FLA alleviated the CPZ-induced increase in NG2 positive cells in PFC. Representative micrographs showed NG2 positive cells in the PFC of mouse from each group. CPZ-exposed mouse seemed to have the densest NG2 positive cells in the PFC among all groups. The bar equals 50 μm. The statistical analysis of quantitative data indicated that CPZ-exposure increased number of NG2 positive cells in the PFC as compared to other groups. No difference was found between any other 2 groups. Data (obtained from 4 animals in each group) were expressed as the mean ± SEM. ***p < 0.001 compared with the control group, ^###p < 0.001 compared with the CPZ group.

Figure 4.

FLA alleviated the CPZ-induced demyelination in PFC. Representative micrographs showed MBP-immunostaining in the PFC of mouse from each group.

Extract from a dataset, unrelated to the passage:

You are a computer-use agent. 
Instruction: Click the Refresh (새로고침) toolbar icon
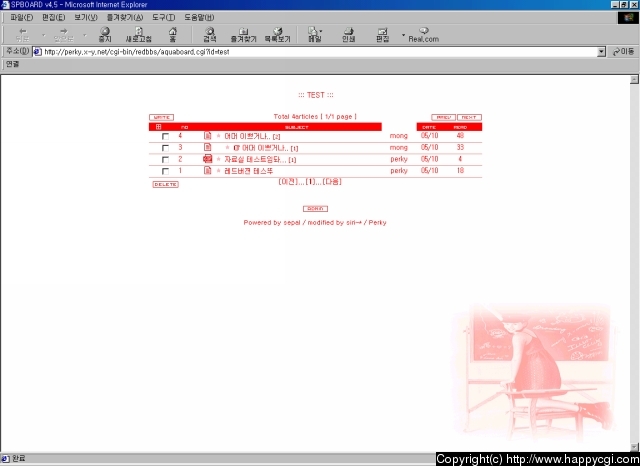(138, 34)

CPZ-exposed mouse showed evident myelin breakdown in the PFC, but it was not so obvious in the mouse co-administer CPZ and FLA. The bar equals 50 μm. The optical density analysis confirmed the lowest optical density of MBP-immunostaining in the CPZ group. Differences between CPZ+FLA and CON or FLA were also significant. Data (obtained from 4 animals in each group) were expressed as the means ± SEM. ***p < 0.001 compared with the control group, ^###p < 0.001 compared with the CPZ group.

Figure 5.

FLA alleviated the CPZ-induced increase in GFAP positive cells in PFC. Representative micrographs showed GFAP positive cells in the PFC of mouse from each group. CPZ-exposed mouse showed the densest GFAP positive cells in the PFC, but it was not so in the mouse co-administer CPZ and FLA. The bar equals 50 μm. The statistical analysis of the quantitative data confirmed the densest GFAP positive cells in the CPZ group. Differences between CPZ+FLA and anyone of the other groups were also significant. Data (obtained from 4 animals in each group) were expressed as the means ± SEM. ***p < 0.001 compared with the control group, ^###p < 0.001 compared with the CPZ group.

Figure 6.

FLA alleviated the CPZ-induced increase inIba-1positive cells in PFC. Representative micrographs showed Iba-1 positive cells in the PFCof mouse from each group. CPZ-exposed mouse showed the densest Iba-1positive cells in the PFC, but it was not so in the mouse co-administer CPZ and FLA. The bar equals 50 μm. The statistical analysis of the quantitative data confirmed the densest Iba-1 positive cells in the CPZ group. Differences between CPZ+FLA and anyone of the other groups were also significant. Data (obtained from 4 animals in each group) were expressed as the mean ± SEM. ***p < 0.001 compared with the control group, ^##p < 0.01 compared with the CPZ group.

Figure 7.

FLA alleviated the CPZ-induced spatial working memory impairment in mice. CPZ-exposed mice showed a lowest percentage of spontaneous alternation among all groups. Differences between CPZ + FLA and anyone of the other groups were also significant. Data (obtained from10 animals in each group) were expressed as mean ± SEM. ***p < 0.001 compared with the control group, ^###p < 0.001 compared with the CPZ group.